Tasks for this exercise:
A – From the rows below, copy word for word the lines beginning with the one that contains "You are a computer-use agent." and continuing through the one that contains "Instruction: Click the EDIT CART link", with both of those lines included.
B – Write the next part of the post about getting lxml to work on PyPy, continuing from its final sentence.

[START OF Passage]

Hi,
here's a little status update regarding lxml on PyPy. I got the basics of
lxml.etree working so far, mostly by patching up Cython and tracking down
bugs in PyPy's cpyext (CPython C-API compatibility) layer. I'm still
getting crashes during error reporting and didn't care much about XPath or
XSLT yet. But given that those do not have much Python interaction per se,
I don't expect major surprises on that front.
The results are very encouraging, given that PyPy lacks support for many of
the tweaks and hacks that are possible in CPython.
Here's a little parser benchmark:
$ python2.7 -m timeit -s 'import lxml.etree as et' 'et.parse("hamlet.xml")'
100 loops, best of 3: 4.61 msec per loop
$ pypy -m timeit -s 'import lxml.etree as et' 'et.parse("hamlet.xml")'
100 loops, best of 3: 5.74 msec per loop
Pretty acceptable. That makes lxml the fastest XML parser that currently
exists for PyPy.

[END OF Passage]
[START OF Provided records]

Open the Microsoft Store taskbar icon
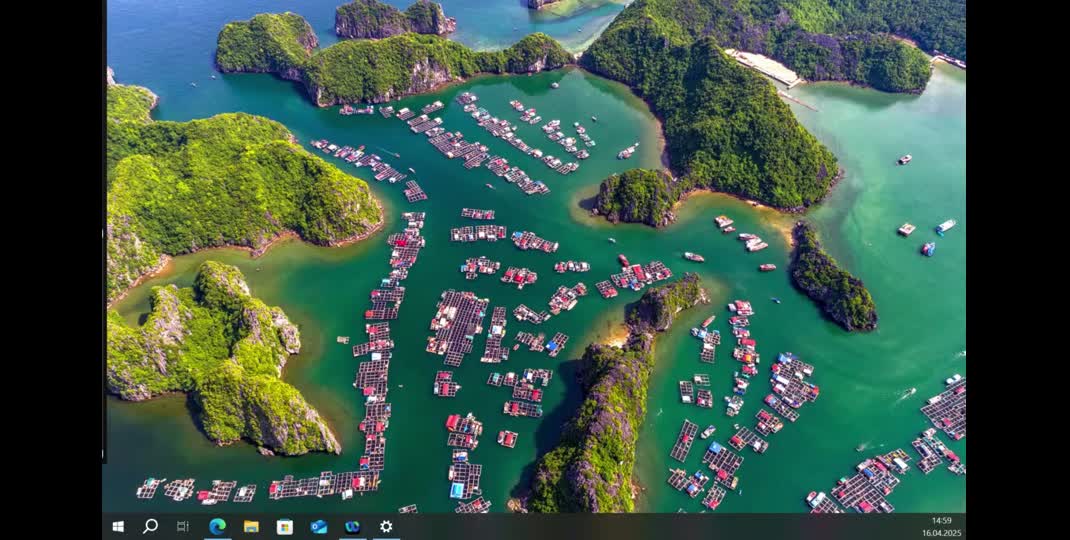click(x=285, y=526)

[END OF Provided records]
[START OF Provided records]

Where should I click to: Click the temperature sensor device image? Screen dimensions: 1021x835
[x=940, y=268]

[END OF Provided records]
[START OF Provided records]

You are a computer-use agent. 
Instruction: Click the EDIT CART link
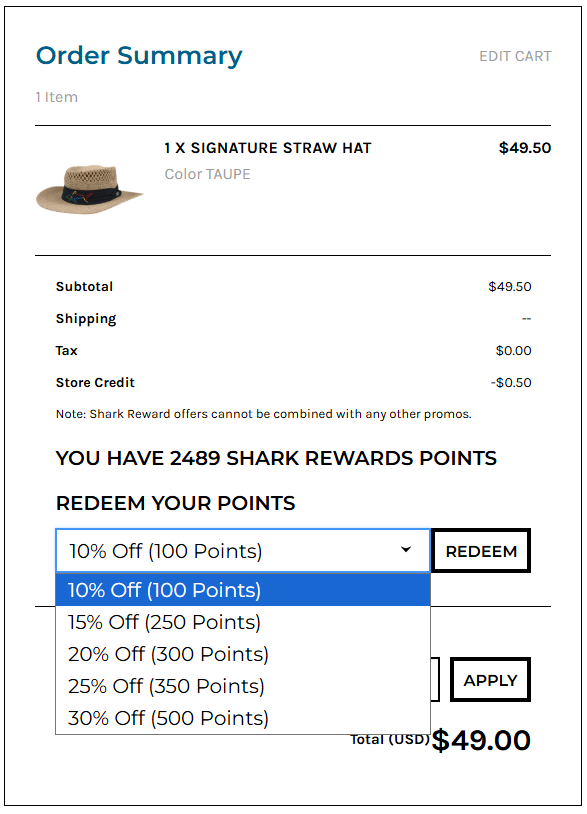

[END OF Provided records]

Task-by-task outputs:
A –
You are a computer-use agent. 
Instruction: Click the EDIT CART link

B –
And here's a worst case benchmark for element proxy instantiation and
iteration, likely the most heavily tuned parts of lxml when running in CPython:
$ python2.7 -m timeit -s 'import lxml.etree as et; \
t=et.parse("hamlet.xml")' 'list(t.iter())'
100 loops, best of 3: 2.71 msec per loop
$ pypy -m timeit -s 'import lxml.etree as et; \
t=et.parse("hamlet.xml")' 'list(t.iter())'
10 loops, best of 3: 28.2 msec per loop
That's about a factor of 10. Sounds huge, but it's actually not bad,
considering the amount of extra work that has to be done for PyPy here.
Certainly doesn't render it unusable, we are still talking milliseconds
after all. And so far, there hasn't gone any tuning into it, so it's not
the final word.
I'm pretty optimistic.
BTW, if you're interested in improvements on this front, you can help
getting this done faster by using the "donate" button on lxml's project
home page. Any donation will help in freeing some of my time for this.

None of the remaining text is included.